My grandfather tended bees, an odd hobby for a city man.
I watched from the fence of Farmer Granjean’s parcel lent to
my grandpa without need for recompense, knowing the
importance of bees. What was giving up an old donkey barn
for shade, a cottonwood for rest, and a few hundred square feet
in exchange for pollination? Mr. Granjean’s horse, Honey,
I don’t know if that was the horse’s real name or just mine for her,
waited for my weekly stop in the car bumping down the dirt path
to the hives with my father or mother behind the steering wheel
of the 56 Chevy Nomad, my grandpa garbed in overalls, and me
with a sugar cube in my sweaty hand starting to glisten with
sweetness. A fond memory for this winter’s noon meal,
or is it still fall? Like honey the world slows in the cold
and the snow. The early dark brings a quiet, not invited but
needed. Out the kitchen window I see the last of the summer
blooms now stalks wilted and ocher blanketed in snow,
perennials taking a nap deep beneath the rich soil so tenderly
worked and fed and watered in times past. Now is the time
for rest, not necessarily invited, but needed this winter’s noon,
how can it still be fall?
I am privileged to attend a small Catholic church located in a storefront in a strip mall in Aurora, Colorado that is occasionally marked by gang graffiti and is not far from the movie theatre that brought unwanted fame to this city a while back.

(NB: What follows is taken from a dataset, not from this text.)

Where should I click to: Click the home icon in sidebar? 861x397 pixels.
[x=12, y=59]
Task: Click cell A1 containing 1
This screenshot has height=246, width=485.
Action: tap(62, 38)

We are not Roman Catholics at the Church of the Holy Family, but belong to the Ecumenical Catholic Communion. It is a loving congregation. And our pastor, Fr. Scott Jenkins, loves baseball, probably because he holds the major league ERA title for his homilies.
At our monthly Celtic Mass tonight, Fr. Scott, wove a beautiful Advent homily about uninvited guests – winter as part of nature’s cycle from the 1st reading in Isaiah 11:1-10 and John the Baptist from Matthew 3:1-12.
My poem for this second week in Advent takes up Fr. Scott’s invitation to welcome both of the uninvited guests into my life. Slowing down with winter to recognize and become a part of nature’s cycle and eating honey like John the Baptist.
Okay, so there was a little more to the John the Baptist part, but the memory of my grandfather’s bees warmed my soul in our below zero weather tonight.